Il n’en reste pas moins que 1200 femmes initiées ou intégrées (en provenance d’une autre obédience mixte ou féminine) en 2 ans c’est un chiffre extrêmement important.
Cela ne semble pas inquiéter les responsables des 5 autres obédiences présentes. Jacques Samouelian comme Catherine Jeannin-Naltet affirment en chœur que l’ouverture aux femmes du GODF n’a rien changé et que les départs de sœurs de leurs obédiences respectives vers le GODF ne concernent qu’environ 30 à 40 sœurs par an.
François Padovani (GLMF) surenchérit même. Il reconnait que 56 sœurs ont migré vers le GODF mais, dit-il « le GODF est un grand frère qui nous aide et ne veut pas nous manger » (des observateurs taquins ont pu remarquer la moustache frémissante et l’œil brillant de José Gulino à cet instant…).
Jacques Samouelian (DH), Catherine Jeannin-Naltet (GLFF), José Gulino (GODF), Guy Roman (GLMU), Michel Padovani (GLMF).
A une question d’une journaliste, Catherine Jeannin-Naltet souligne que pour la GLFF le travail entre femmes exclusivement est « un choix de pure liberté ». Si les sœurs de la GLFF reçoivent parfois les frères et si des travaux communs sont faits, « la partie purement initiatique se vit entre femmes »
Jacques Samouelian quant à lui réaffirme qu'en France il doit continuer à y avoir trois pôles : Des obédiences où il y a la mixité, des obédiences où les femmes travaillent entre elles et des obédiences où les hommes travaillent entre eux. "Même si cela paraît paradoxal dans la bouche du président du DH, 1ère obédience mixte depuis 1893, cette liberté de choix est essentielle et doit demeurer".
José Gulino explique également que l’arrivée des femmes n’a pas changé et ne changera pas les fondamentaux, les bases et les pratiques du Grand Orient de France. Au GODF aussi le principe est la liberté. Les frères choisissent librement d’initier, ou non, les femmes. Il y a 5 rites différents au GODF ce qui permet la pluralité des démarches.

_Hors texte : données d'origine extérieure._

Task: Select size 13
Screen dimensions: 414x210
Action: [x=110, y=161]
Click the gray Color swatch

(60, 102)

Sur la Confédération des Grandes Loges Régulières, José Gulino indique que les obédiences ont parfaitement le droit de s’organiser comme elles le souhaitent. A ce titre il ne commentera pas ce qui est en train de se passer. « Si cette confédération doit voir le jour elle le verra » dit-il sobrement. Tout en précisant immédiatement qu’il veillera à ce que cette Confédération « n’ait pas d’impact sur la vie de tous les frères et de toutes les sœurs sur le terrain ». Il souhaite en effet garder l’unité des frères et des sœurs à la base.
Vient ensuite la question brulante d’actualité et la position des obédiences sur la manifestation prévue dimanche 27 janvier 2013 en faveur du mariage pour tous.

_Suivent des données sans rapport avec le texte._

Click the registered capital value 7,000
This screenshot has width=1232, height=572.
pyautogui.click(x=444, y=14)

Guy Roman prend immédiatement la parole pour dire que la GLMU est pour l’instant la seule obédience a avoir appelé clairement en tant que telle a aller manifester dimanche. Il donne d’ailleurs le tract de la GLMU qui sera distribué pendant la manifestation (le lire ici).
José Gulino indique que le GODF prendra position officiellement vendredi après la réunion du Conseil de l’Ordre. José Gulino, admet toutefois que les relations du GODF avec l'actuel gouvernement socialiste sont meilleures que sous l'ère Sarkozy. Guy Roman de la GLMU approuve. .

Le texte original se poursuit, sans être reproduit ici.